María José organiza su vida en un calendario. Ahí anota sus turnos como enfermera, a la hora que entran y salen sus hijos del colegio –por lo general sin coincidir–, y con quién se quedarán cada día de la semana mientras ella trabaja, entre otros. “Si alguna parte de la cadena me falla, todo se desbarata”, dice, y agrega que su nivel de actividad es tal que cada vez que hace dormir a sus hijos en la noche, ella se queda dormida antes.

“Hay un rol castigador de la sociedad con las madres. No se ve más allá ni se preocupan de ver qué hay detrás para enjuiciarlas, y uno como mujer también se recrimina y se transforma en un pulpo. Nadie critica a un hombre que ve a sus hijos solo el fin de semana, y en general se considera un gran mérito cuando te ayudan, pero para las madres es una obligación. Por supuesto que lo es, pero de las dos partes”, dice.

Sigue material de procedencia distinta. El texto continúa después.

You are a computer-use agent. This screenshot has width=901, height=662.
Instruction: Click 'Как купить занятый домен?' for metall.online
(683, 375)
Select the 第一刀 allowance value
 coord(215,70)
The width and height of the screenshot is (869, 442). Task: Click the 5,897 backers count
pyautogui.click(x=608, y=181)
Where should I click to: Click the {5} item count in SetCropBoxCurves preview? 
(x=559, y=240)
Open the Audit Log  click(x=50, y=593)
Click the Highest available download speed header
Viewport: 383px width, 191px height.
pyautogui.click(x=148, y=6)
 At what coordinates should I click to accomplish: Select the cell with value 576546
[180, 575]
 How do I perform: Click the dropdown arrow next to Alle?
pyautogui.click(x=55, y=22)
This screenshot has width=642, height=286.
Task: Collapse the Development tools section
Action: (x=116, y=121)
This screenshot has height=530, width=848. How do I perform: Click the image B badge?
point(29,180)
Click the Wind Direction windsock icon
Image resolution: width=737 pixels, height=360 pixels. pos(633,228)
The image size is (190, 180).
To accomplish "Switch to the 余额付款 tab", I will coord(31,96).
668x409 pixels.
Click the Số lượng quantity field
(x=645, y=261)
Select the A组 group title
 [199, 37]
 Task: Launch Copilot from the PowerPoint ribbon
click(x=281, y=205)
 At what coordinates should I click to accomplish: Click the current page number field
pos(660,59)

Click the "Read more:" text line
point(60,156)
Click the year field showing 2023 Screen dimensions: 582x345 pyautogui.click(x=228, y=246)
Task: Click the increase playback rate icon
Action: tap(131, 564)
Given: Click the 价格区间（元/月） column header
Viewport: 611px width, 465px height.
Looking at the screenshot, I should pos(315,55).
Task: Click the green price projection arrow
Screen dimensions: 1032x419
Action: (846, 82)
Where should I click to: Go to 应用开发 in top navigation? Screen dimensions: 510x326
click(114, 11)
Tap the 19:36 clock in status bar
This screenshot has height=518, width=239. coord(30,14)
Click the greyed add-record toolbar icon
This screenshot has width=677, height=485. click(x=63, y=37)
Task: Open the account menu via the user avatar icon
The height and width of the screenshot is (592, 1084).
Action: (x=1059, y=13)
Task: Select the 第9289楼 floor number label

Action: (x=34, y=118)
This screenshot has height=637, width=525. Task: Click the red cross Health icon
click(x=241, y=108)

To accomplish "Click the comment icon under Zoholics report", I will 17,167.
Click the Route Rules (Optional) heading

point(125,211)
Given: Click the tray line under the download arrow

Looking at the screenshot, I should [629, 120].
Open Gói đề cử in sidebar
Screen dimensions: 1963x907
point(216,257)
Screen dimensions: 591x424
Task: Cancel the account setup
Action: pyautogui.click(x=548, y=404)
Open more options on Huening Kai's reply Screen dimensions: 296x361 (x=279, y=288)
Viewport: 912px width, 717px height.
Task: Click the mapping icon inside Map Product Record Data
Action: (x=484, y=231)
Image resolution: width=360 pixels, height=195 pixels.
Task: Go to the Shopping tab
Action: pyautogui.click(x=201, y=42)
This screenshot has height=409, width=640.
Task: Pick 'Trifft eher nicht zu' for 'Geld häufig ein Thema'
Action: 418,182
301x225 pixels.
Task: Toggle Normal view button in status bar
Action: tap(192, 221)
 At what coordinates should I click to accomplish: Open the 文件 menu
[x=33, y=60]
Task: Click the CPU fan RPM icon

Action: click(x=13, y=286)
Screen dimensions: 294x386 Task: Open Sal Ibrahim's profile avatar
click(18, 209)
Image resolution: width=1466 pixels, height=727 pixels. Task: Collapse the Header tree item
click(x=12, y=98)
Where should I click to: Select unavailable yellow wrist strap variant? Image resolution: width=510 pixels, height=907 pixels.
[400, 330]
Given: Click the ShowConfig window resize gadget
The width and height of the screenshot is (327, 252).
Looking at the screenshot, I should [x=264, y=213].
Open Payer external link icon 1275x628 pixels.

El costo no solo existe en lo emocional, sino que también en lo profesional. María José cuenta que siempre fue estudiosa, y se fue especializando en distintos temas del área de su trabajo, a través de diplomados, pero hoy debe poner sobre la balanza la posibilidad de seguir perfeccionándose o destinar ese tiempo a sus hijos, y después de años destinados principalmente a su madre, cree que tiene que devolverles la mano. Lo mismo le ocurre en sus relaciones, porque dentro de todo el esquema de actividades y situación familiar, tener pareja ha dejado de estar entre sus prioridades. “Como mujer estoy completamente anulada”, concluye.